Was passiert wenn man den typischen Exploitationfilm aus Italien mit Manga/Anime look vermischt? Necrostorm kann diese Frage mit ihrem Film „Adam Chaplin“ beantworten. Denn hier wird ein neues Genre erschaffen dies des Animeploitation (oder in andere Varianten die besser klingen mögen, für Vorschläge ist der Autor offen). Doch wenn man jetzt denkt, dass der Film eine reine Splatterorgie ist, der liegt hier falsch. Denn man legt auch Wert auf Handlung und versucht auch die Charaktere zu zeichnen. Was natürlich bei der Handlung etwas schwer ist. Denn wir befinden uns in einen zum Leben erweckten Anime. So ist die Handlung schon fast episodenhaft erzählt, die sich rund um die Hauptdarsteller dreht und wie er sein Ziel der Rache erreichen will.

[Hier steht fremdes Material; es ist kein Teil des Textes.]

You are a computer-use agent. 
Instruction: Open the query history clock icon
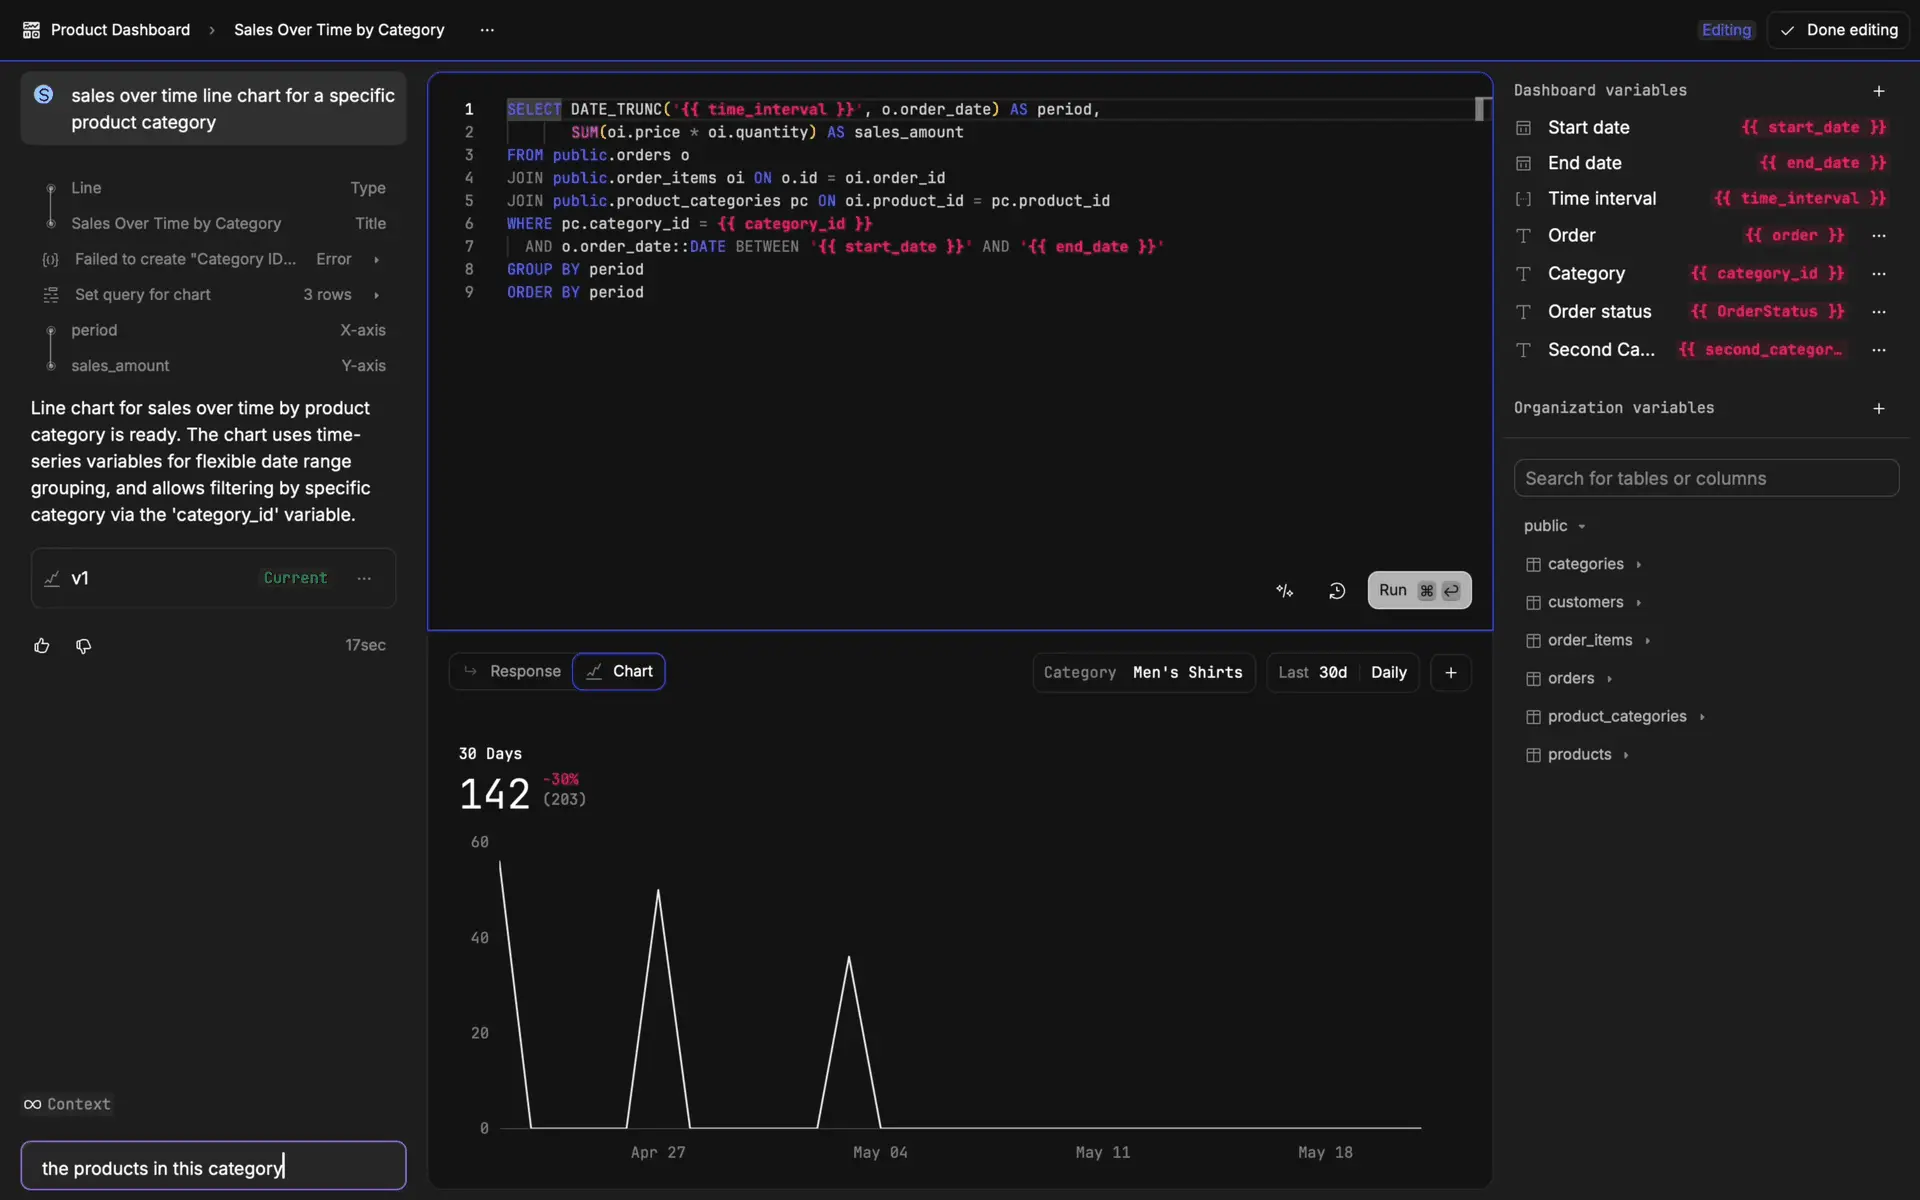coord(1336,591)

Wenn man schon von Anime/Manga redet, muss man es ja auch irgendwie merken, dies haben die Jungs und Mädels von Necrostorm, sehr deutlich gemacht. Noch nie wurde es durch Effekte so deutlich, wenn Adam auf einen Gegner einhaut, dann wirkt es wirklich wie aus einem Manga, so schnell tut er dies. Das Blut spritzt dank neuer Technologie der Effektmacherei für Kunstblut dann genauso, wie man es aus so manchem Anime/Manga kennt. Ja der Film ist blutig aber er lässt sich auch Zeit und streut diese immer wieder ein, was aber dann in einem blutigen Finale gipfelt, was wirklich blutig ist. Doch alles wirkt sehr übertrieben im Kontrast dazu ist Atmosphäre düster. Dazu passend ein Synthie Soundtrack. Man merkt das man einfach 2 Genres vermischt, die augenscheinlich gar nicht zusammenpassen.

Adam Chaplin“ ist zwar kein Meisterwerk, dafür der erste seiner Art. Die Mischung aus Anime/Manga Stil optisch und klassischen Rache-Exploitationsfilm, lassen die Zeit auferleben als aus Italen viel mehr solcher Filme gekommen sind.